● **EXERCISES TO COMPLETE**:
1. Decide whether each statement agrees with the recovery story: (a) the writer quit drinking on January 7th 1993; (b) right after quitting, the writer started going to 12 Step meetings; (c) the writer saw Conrad D. at the Cochrane Roundup. For each, answer yes or no and quote the words of the recovery story that settle it.
2. Extend the recovery story with new writing that picks up after its last sentence.

● **STUDY TEXT**:
______
Week 22 and There is a Solution

On Saturday it occurred to me that most people think I showed up to A.A., quit drinking, worked the 12 Steps and here I am 24 years later. But that’s not how it happened and I was reminded of that when I saw Conrad D. at the Cochrane Roundup this past Saturday. I always love to see Conrad and have the opportunity to catch up with him. Conrad was the greatest influence on me to get into the 12 Steps of recovery.

I had quit drinking January 7th 1993 and haven’t had a drink since. However I never went to a 12 Step meeting for my recovery. Why would I? I had quit drinking hadn’t I? As the days and weeks passed my life started to suck. Months passed and it got worse. My anxiety was through the roof. My temper was out of control. My patience was nil. I was angry at the world, 24/7.I had quit drinking so didn’t the world owe me something? This wasn’t how it was supposed to be.No wonder I was angry.
______
(Collected data entries)

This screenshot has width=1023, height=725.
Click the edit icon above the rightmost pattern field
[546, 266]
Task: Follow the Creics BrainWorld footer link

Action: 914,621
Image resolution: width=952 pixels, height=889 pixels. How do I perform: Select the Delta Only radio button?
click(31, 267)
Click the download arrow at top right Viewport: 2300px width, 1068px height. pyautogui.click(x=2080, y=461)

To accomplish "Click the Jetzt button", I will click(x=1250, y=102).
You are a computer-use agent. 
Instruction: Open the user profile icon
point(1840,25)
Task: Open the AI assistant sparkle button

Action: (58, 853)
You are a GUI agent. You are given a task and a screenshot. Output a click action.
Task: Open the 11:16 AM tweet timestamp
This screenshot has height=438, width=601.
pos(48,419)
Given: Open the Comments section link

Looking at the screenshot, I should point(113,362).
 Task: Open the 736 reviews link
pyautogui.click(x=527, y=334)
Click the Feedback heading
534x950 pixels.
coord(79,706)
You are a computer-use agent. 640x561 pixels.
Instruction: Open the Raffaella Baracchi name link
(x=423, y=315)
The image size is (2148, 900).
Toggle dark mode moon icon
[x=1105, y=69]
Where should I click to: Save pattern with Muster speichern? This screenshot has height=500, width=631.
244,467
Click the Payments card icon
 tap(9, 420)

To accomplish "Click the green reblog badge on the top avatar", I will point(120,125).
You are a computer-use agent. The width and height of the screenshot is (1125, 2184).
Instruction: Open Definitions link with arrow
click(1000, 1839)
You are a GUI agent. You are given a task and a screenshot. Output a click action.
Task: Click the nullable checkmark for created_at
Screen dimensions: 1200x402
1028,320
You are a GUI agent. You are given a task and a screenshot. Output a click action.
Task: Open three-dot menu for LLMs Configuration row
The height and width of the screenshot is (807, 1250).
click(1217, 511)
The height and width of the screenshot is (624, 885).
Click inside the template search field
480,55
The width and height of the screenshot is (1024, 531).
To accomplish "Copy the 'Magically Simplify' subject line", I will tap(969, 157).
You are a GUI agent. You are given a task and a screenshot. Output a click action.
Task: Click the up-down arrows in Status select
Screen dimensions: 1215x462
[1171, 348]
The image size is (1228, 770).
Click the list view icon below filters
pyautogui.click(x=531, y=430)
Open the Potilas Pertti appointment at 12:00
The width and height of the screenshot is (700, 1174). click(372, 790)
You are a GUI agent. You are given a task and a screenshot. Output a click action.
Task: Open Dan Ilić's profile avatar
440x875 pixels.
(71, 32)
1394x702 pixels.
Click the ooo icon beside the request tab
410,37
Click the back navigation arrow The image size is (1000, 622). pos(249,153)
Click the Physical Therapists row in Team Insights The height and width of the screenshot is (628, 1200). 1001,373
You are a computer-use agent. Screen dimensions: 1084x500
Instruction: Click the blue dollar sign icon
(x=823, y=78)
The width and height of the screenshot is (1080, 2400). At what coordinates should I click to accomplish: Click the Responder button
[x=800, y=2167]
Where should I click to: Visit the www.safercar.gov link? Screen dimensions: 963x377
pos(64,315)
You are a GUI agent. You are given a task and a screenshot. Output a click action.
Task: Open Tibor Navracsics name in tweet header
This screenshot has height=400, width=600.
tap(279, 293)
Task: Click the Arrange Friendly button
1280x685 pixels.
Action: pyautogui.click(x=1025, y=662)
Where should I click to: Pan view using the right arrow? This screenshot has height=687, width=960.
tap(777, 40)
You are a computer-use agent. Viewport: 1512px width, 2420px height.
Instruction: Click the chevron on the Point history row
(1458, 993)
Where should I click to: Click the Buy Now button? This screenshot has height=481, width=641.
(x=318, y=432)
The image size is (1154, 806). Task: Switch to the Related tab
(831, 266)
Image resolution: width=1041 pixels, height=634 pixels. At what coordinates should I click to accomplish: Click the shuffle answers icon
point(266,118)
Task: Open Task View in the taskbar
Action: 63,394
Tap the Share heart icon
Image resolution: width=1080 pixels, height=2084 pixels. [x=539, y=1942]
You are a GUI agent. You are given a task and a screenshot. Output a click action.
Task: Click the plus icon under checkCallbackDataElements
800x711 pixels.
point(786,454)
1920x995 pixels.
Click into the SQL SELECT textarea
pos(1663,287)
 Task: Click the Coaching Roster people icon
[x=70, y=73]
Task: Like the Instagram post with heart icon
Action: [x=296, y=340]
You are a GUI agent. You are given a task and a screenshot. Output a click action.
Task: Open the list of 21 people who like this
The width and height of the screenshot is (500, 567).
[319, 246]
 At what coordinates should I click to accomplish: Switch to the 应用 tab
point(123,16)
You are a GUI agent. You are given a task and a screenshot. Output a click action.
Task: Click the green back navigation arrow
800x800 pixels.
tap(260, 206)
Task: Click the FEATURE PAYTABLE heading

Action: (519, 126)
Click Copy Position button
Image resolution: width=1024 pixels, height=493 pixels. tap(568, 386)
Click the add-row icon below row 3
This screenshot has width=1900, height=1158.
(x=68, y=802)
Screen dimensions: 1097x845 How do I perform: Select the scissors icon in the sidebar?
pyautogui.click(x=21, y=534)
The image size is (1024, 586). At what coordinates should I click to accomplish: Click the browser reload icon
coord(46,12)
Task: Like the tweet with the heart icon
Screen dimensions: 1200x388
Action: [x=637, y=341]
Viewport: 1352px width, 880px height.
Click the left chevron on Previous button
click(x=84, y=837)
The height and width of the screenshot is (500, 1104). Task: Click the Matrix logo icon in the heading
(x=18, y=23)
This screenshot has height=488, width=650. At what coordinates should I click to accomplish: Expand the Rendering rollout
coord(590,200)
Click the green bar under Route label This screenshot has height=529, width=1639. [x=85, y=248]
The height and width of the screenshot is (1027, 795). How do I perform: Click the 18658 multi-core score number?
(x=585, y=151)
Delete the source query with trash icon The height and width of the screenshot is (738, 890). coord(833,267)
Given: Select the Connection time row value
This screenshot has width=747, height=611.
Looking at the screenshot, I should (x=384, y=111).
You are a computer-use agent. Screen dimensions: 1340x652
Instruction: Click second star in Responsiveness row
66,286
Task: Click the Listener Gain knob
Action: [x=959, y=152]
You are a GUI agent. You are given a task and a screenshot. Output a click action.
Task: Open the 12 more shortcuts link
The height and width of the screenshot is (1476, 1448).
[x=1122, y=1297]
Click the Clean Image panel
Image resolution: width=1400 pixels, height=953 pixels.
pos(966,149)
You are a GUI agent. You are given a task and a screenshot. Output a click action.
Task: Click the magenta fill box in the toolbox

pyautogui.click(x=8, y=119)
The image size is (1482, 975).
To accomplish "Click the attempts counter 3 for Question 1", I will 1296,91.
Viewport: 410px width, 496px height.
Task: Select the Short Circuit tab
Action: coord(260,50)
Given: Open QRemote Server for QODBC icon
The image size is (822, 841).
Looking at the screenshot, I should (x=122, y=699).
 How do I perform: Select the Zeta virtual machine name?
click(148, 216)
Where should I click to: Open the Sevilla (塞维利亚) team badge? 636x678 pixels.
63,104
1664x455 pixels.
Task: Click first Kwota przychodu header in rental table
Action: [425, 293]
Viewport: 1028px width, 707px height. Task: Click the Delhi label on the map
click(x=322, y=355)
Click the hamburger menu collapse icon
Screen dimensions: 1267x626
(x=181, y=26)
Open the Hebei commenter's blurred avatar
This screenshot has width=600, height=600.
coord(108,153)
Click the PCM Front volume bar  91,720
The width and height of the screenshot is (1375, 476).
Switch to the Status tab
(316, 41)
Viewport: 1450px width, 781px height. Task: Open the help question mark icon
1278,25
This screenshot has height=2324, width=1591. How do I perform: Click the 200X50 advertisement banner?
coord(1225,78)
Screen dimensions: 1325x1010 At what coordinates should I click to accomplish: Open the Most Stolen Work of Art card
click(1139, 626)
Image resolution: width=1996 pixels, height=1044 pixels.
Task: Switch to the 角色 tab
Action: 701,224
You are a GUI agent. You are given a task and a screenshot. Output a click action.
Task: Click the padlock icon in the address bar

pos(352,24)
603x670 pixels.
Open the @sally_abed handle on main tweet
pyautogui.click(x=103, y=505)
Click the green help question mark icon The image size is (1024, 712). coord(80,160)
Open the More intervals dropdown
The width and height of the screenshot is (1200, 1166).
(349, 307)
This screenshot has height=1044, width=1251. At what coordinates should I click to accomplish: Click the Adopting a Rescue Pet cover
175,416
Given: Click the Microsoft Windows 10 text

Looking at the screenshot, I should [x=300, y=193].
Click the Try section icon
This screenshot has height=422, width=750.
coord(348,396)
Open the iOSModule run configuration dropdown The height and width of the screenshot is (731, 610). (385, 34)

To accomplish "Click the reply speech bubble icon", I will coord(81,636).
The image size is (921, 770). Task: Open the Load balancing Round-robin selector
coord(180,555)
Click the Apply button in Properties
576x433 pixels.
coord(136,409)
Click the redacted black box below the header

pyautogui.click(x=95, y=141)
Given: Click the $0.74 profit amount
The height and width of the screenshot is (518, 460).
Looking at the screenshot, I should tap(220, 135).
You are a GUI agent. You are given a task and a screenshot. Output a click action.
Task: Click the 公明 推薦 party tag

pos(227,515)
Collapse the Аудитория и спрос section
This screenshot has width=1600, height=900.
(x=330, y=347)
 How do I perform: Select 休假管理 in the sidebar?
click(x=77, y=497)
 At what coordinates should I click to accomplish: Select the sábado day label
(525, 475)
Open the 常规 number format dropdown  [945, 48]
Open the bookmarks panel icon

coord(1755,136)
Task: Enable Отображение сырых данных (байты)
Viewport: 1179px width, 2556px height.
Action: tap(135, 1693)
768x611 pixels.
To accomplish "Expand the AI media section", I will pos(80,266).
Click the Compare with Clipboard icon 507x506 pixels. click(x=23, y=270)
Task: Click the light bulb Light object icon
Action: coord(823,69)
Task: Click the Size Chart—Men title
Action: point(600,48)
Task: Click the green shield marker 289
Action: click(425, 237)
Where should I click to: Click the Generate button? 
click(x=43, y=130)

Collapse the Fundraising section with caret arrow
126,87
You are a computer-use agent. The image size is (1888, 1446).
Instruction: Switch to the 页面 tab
______
● **RESULTS**:
1.
(a) Yes: "I had quit drinking January 7th 1993"
(b) No: "However I never went to a 12 Step meeting for my recovery."
(c) Yes: "when I saw Conrad D. at the Cochrane Roundup this past Saturday"

2.
I would run into Conrad on the streets of downtown Calgary a couple of times a week during this stage of my sobriety. He was in the drilling industry and so was I.I looked up to Conrad. He was genuine, funny, and he was successful and had been sober quite a number of years at this time. I wanted to be a lot more like Conrad. When I ran into him on the streets I would have an opportunity to complain to him about how horrible my life had become since I quit drinking. He would listen to me for a few minutes, sometimes he would mention A.A. and always he would walk away when I still had more to say. I was slowly becoming delusional and paranoid. I was messed up in my head. In September of 1993 I ran into Conrad as usual but as I was approaching him he put his hand up in that halt, or stop sign motion. So I stopped and before I could say anything Conrad said the words that I will never forget. “You may have not had a drink in a few months but you’re a bigger ass_________   than you were when you were drinking”. I was stunned. I was frozen in place and time seemed to have stopped. I think I stood there for about 30 seconds before I shook myself only to see Conrad had already walked ¼ of a block away. I was very hurt by those words.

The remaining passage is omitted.